-- What the task asks --
Reproduce the data below word for word, starting at its first line and ending with the line that contains "(x=642, y=123)", inclusive.
-- Start of Material shown --
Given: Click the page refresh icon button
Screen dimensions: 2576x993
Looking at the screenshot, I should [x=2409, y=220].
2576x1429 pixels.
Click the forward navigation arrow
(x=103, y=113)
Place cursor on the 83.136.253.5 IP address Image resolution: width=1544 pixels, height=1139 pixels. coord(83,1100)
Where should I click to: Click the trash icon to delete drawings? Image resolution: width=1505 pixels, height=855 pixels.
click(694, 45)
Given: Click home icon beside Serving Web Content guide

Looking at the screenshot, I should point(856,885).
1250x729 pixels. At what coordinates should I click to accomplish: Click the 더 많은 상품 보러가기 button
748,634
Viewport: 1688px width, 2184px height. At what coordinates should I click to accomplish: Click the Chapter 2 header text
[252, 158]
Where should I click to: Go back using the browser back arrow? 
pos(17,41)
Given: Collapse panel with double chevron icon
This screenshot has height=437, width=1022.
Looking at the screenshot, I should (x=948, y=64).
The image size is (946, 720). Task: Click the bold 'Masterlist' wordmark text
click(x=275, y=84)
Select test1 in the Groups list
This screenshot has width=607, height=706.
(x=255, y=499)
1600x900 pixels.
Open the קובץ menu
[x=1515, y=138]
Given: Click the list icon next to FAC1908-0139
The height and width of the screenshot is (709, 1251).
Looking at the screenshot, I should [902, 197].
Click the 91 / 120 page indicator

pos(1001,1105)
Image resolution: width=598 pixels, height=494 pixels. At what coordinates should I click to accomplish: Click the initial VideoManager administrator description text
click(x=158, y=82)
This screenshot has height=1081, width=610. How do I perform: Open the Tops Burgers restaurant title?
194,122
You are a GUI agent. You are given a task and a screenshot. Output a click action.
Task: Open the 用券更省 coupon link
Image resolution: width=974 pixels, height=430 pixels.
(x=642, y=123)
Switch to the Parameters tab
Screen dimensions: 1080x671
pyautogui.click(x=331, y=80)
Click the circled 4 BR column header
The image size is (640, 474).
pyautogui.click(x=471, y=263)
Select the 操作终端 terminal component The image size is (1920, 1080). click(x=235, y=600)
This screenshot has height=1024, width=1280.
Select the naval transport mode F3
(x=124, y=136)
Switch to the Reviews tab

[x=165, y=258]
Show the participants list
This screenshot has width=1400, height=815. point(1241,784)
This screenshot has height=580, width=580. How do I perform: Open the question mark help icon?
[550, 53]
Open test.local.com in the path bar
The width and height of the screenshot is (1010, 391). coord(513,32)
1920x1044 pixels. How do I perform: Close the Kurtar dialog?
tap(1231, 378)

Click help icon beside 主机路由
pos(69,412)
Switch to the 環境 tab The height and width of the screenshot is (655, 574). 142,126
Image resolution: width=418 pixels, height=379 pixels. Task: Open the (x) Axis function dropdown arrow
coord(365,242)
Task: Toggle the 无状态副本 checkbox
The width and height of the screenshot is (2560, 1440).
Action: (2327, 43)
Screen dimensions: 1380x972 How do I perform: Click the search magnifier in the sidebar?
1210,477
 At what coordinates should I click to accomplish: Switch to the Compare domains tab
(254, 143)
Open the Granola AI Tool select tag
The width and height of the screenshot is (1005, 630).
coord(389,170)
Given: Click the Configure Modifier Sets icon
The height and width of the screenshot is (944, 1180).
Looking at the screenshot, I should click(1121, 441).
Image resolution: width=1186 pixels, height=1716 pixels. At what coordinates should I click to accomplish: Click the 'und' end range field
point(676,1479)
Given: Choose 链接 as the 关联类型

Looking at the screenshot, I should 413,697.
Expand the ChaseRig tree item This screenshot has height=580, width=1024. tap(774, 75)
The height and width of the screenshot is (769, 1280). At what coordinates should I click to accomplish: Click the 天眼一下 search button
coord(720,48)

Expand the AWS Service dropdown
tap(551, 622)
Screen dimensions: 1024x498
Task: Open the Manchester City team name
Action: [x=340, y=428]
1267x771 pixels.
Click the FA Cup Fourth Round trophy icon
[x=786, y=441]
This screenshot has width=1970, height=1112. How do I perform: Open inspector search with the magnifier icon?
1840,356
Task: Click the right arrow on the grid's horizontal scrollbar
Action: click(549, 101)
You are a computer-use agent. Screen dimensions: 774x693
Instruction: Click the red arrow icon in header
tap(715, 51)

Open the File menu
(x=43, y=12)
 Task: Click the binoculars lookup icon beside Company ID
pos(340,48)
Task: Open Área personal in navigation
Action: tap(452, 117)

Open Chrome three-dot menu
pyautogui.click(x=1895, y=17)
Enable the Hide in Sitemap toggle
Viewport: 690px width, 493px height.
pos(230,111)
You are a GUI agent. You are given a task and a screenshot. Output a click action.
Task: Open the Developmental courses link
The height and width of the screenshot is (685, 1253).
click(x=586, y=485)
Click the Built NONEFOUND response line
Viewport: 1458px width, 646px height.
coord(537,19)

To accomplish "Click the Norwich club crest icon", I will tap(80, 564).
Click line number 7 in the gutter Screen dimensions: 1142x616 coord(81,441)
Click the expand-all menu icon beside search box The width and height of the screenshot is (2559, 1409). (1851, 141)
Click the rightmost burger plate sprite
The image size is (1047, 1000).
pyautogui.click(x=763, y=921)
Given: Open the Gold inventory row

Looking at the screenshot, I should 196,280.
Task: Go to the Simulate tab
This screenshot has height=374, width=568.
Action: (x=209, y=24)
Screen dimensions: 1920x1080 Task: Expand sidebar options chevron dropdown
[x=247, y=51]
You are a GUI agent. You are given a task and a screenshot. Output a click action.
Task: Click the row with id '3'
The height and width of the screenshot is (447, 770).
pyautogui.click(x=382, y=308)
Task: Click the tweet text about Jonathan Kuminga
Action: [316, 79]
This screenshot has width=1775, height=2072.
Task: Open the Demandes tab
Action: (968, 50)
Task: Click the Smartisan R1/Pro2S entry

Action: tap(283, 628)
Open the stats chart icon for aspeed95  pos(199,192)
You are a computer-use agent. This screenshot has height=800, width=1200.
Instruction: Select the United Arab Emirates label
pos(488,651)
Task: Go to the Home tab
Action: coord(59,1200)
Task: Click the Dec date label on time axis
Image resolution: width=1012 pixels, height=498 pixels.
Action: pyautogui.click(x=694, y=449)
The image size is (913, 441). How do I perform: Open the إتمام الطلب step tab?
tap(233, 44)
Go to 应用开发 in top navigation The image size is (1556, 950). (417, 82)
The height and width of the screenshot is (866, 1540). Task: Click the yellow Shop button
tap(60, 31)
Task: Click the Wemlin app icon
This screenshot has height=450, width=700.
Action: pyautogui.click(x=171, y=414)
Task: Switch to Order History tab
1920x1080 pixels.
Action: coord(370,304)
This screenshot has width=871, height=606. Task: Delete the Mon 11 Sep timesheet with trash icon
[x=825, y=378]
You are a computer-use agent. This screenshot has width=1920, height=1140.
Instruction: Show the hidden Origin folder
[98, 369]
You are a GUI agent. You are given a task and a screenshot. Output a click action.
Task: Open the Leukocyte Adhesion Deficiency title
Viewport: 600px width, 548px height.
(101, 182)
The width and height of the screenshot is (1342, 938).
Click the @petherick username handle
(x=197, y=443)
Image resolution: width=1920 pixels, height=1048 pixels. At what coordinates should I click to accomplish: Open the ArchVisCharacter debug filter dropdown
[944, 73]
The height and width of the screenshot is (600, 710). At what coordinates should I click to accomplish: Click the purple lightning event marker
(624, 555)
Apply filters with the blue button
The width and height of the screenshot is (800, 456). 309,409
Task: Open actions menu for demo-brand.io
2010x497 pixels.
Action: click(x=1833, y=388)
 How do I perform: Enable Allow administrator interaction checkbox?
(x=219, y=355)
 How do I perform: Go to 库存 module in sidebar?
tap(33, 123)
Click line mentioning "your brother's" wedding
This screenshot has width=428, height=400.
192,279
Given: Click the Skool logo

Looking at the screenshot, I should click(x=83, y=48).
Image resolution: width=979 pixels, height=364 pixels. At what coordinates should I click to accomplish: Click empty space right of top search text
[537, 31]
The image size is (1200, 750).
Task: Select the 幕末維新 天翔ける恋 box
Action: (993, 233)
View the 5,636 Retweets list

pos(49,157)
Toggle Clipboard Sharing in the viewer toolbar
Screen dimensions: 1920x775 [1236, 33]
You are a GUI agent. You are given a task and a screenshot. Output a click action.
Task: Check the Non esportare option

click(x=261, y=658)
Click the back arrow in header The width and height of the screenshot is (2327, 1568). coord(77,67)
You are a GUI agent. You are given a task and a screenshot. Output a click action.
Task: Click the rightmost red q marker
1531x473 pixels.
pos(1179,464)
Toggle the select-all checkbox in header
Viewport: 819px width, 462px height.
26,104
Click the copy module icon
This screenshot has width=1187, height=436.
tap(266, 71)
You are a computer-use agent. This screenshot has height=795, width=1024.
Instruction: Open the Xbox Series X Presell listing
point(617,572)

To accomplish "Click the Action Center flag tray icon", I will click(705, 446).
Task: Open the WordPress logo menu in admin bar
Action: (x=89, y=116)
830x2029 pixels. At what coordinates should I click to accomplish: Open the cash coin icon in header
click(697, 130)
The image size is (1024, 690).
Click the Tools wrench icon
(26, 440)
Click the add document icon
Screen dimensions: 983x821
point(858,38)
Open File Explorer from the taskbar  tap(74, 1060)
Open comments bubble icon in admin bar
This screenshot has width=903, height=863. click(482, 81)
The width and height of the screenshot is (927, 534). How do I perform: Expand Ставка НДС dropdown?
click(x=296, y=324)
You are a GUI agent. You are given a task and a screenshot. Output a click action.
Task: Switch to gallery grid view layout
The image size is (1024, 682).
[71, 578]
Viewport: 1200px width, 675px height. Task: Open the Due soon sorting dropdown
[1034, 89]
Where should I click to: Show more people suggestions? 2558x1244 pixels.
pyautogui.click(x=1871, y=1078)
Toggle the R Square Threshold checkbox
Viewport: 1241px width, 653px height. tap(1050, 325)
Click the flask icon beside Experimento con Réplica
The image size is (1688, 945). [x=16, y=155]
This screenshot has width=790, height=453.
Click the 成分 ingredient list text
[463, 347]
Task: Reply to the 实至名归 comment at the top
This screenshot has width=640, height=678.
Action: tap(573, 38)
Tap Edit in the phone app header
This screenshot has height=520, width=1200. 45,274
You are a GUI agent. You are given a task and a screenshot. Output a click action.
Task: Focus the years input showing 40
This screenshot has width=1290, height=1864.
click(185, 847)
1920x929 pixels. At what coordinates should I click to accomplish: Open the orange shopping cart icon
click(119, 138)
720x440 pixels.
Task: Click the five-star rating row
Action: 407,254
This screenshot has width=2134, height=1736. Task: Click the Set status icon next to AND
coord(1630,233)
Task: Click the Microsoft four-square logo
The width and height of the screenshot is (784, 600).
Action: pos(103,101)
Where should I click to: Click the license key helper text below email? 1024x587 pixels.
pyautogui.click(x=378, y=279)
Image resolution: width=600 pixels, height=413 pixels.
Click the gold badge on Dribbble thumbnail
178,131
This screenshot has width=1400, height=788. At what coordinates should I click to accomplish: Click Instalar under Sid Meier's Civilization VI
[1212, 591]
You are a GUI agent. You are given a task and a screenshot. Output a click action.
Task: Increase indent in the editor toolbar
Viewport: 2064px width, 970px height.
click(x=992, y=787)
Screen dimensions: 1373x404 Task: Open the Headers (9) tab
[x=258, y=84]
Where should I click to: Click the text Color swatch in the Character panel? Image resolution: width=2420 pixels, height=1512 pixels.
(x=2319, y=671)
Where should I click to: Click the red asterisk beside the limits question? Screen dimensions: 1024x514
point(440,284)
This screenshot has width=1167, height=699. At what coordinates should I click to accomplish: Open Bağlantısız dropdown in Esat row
-- End of Material shown --
-- Reply to the task --
Given: Click the page refresh icon button
Screen dimensions: 2576x993
Looking at the screenshot, I should [x=2409, y=220].
2576x1429 pixels.
Click the forward navigation arrow
(x=103, y=113)
Place cursor on the 83.136.253.5 IP address Image resolution: width=1544 pixels, height=1139 pixels. coord(83,1100)
Where should I click to: Click the trash icon to delete drawings? Image resolution: width=1505 pixels, height=855 pixels.
click(694, 45)
Given: Click home icon beside Serving Web Content guide

Looking at the screenshot, I should point(856,885).
1250x729 pixels. At what coordinates should I click to accomplish: Click the 더 많은 상품 보러가기 button
748,634
Viewport: 1688px width, 2184px height. At what coordinates should I click to accomplish: Click the Chapter 2 header text
[252, 158]
Where should I click to: Go back using the browser back arrow? 
pos(17,41)
Given: Collapse panel with double chevron icon
This screenshot has height=437, width=1022.
Looking at the screenshot, I should (x=948, y=64).
The image size is (946, 720). Task: Click the bold 'Masterlist' wordmark text
click(x=275, y=84)
Select test1 in the Groups list
This screenshot has width=607, height=706.
(x=255, y=499)
1600x900 pixels.
Open the קובץ menu
[x=1515, y=138]
Given: Click the list icon next to FAC1908-0139
The height and width of the screenshot is (709, 1251).
Looking at the screenshot, I should [902, 197].
Click the 91 / 120 page indicator

pos(1001,1105)
Image resolution: width=598 pixels, height=494 pixels. At what coordinates should I click to accomplish: Click the initial VideoManager administrator description text
click(x=158, y=82)
This screenshot has height=1081, width=610. How do I perform: Open the Tops Burgers restaurant title?
194,122
You are a GUI agent. You are given a task and a screenshot. Output a click action.
Task: Open the 用券更省 coupon link
Image resolution: width=974 pixels, height=430 pixels.
(x=642, y=123)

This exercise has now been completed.